Alla vigilia del voto, prima del risultato delle urne e persino a prescindere, Giuseppe Conte ha già vinto la sua partita, la sua «rimonta». È entrato in corsa da leader dimezzato, sotto lo sguardo gelido di Grillo e fra le polemiche di un gruppo dirigente uscente inferocito dal divieto di terzo mandato. Cannoneggiato e sbeffeggiato dagli ex alleati per aver servito alla destra la caduta del governo Draghi. Conte era all’angolo, trafitto dal tonfo alle amministrative, al minimo della sua credibilità personale. Il Pd guardava a Di Maio come al capo di un nuovo movimento postgrillino. Per Conte anche la scelta di rompere l’alleanza con il Pd che lo stava cannibalizzando (anche se Letta in un primo momento ha rivendicato a sé la scelta della rottura) all’inizio sembrava un boomerang. E invece è stata la pietra miliare del rilancio.

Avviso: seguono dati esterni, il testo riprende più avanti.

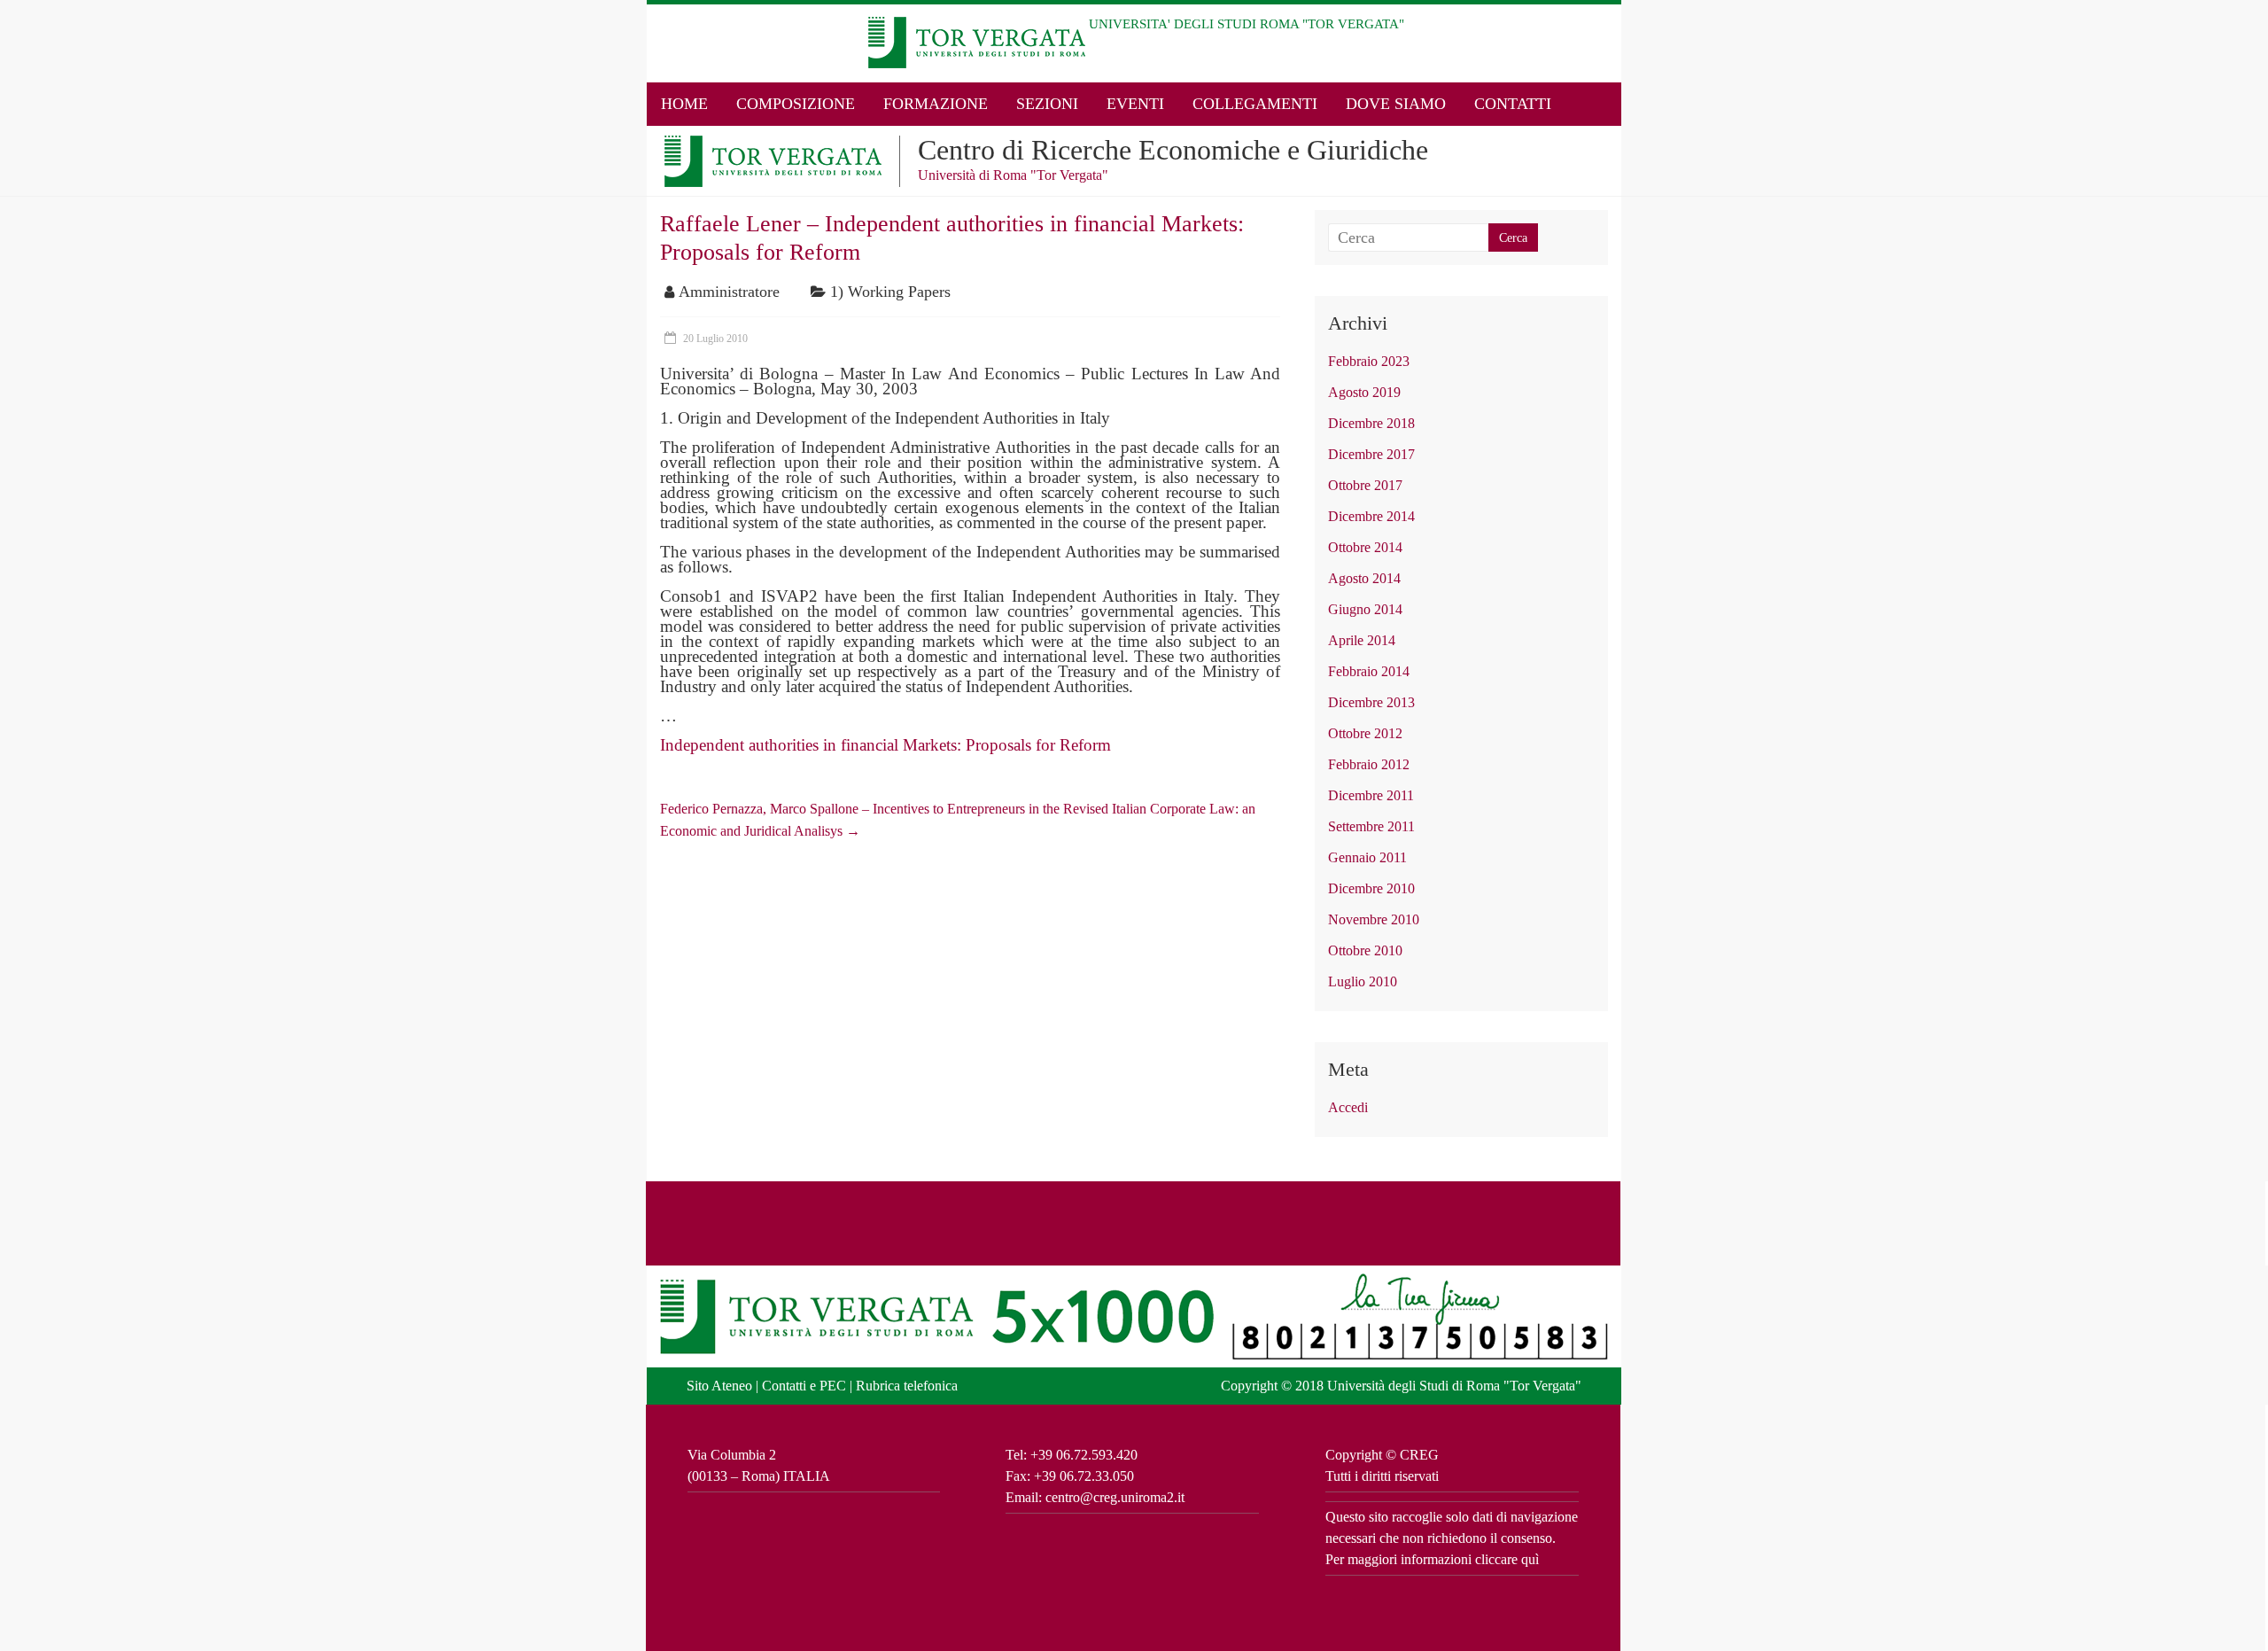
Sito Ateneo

In campagna elettorale si è trasfigurato: il due volte premier populista si è sfilato la giacca e si è trasformato in capopopolo scamiciato e barricadero. Deve ringraziare la sua incredibile capacità trasformistica e una formidabile comunicazione, incurante di ogni grammatica istituzionale, che lo ha riplasmato senza complessi: né per la collocazione internazionale dell’Italia né per le sue stesse giravolte. Pochi temi chiari rivolti ai delusi di Draghi, quasi solo il reddito di cittadinanza, mirando dritto al Mezzogiorno (lui ufficialmente nega tutto). Ha rovesciato la distanza dai suoi in palingenesi.

I voti reali dovrebbero dire quanto il M5s ha perso da quel clamoroso 33 per cento del 2018. Ma il confronto fatalmente sarà invece con il 12 per cento a cui era sceso prima della crisi. Nei pronostici è l’uomo che può fermare la destra nei collegi del Sud e azzopparla al senato. E che ha ribaltato i rapporti di forza: tanto da dire a Letta, ex senior partner dell’alleanza giallorossa, di aspettare la sua testa per riallacciare i rapporti con il Pd: «Vedremo in futuro come si evolverà la loro storia interna, come ripenseranno agli errori politici che hanno commesso e poi se ne discuterà. Ma saremo molto più duri e intransigenti».